The first thing I noticed about YourSphere is that, as a parent, my visibility to my kid’s activity on the network is instantaneous, comprehensive and absolute. There is nothing–nothing–Goof is going to say or have said to her that I won’t know about so long as I log in.
Goof, being nine years old, has no issue with this. She thinks I’m pretty cool for arranging this for her (and she has learned to laugh about the fact that I call her, “Goof.”) She’s written a blog post (about her little brother–he approved), joined a “sphere,” which is an area of interest (very much like a “lens” on Squidoo), played games, watched music videos and left comments on other posts in search of “friends.” She’s concerned about my threat to disallow her from dating until she’s 30 and to accompany her on all dates thereafter, but doesn’t bat an eye over my omniscience regarding her online activity.
Several months ago, I spoke to a group of eighth graders. One boy was apparently a whiz-bang hockey player. He was 14 and, like most of the other kids, had his own Facebook account. Like the rest, a requirement was that he “friended” his parents. Unlike the rest, he was being recruited already by area colleges and had Facebook “friend” requests from scouts and coaches. His question to me was, predictably, should he accept these requests?
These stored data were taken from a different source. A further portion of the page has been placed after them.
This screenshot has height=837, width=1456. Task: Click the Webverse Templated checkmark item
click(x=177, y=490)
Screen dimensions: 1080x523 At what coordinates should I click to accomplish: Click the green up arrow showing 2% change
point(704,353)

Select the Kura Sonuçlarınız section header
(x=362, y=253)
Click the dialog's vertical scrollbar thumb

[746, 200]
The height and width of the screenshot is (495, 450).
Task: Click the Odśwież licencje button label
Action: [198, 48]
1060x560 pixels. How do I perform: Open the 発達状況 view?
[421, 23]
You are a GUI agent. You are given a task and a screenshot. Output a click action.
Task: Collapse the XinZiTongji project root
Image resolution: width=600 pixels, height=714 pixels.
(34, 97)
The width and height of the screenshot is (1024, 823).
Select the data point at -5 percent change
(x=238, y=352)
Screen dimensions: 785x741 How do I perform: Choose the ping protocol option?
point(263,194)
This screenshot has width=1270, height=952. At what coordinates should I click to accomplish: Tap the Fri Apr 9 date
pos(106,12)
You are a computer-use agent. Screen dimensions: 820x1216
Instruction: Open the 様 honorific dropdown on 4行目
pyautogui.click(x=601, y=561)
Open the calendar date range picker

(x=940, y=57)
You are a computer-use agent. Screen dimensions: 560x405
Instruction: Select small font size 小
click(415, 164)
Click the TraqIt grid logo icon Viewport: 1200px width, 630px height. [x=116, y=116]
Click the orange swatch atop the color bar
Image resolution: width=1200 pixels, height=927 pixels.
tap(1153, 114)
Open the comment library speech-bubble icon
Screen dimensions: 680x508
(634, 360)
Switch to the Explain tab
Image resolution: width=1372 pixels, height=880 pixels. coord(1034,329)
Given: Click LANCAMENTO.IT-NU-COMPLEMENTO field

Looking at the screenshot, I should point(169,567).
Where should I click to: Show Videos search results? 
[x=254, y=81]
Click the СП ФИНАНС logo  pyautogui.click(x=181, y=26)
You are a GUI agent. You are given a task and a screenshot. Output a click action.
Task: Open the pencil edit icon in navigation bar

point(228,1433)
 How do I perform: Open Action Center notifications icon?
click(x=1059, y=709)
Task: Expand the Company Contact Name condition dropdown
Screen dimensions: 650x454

The lad has little choice. A collegiate Athletic Director with a finite number of scholarships and a coach with limited roster space will do everything possible to ensure they have signed student-athletes that will represent the program well; who won’t distract them or the program with behavioral issues. Combine this with the growing spate of disciplinary actions employers are compelled to take against employees who act carelessly, recklessly or maliciously online and we can see what’s coming in social media: a requirement to submit to monitoring.
Understand: This isn’t like when we social media geeks argue over whether Twitter is still around in five years. Given that this level of access is the nature of an “administrator” of a Facebook Page or Group and that YourSphere provides it as a fundamental offering to parents, it would seem the code is already written. There’s little stopping this from happening tomorrow.
If my 9-year-old stood on a privacy principle, she’d have no social network account.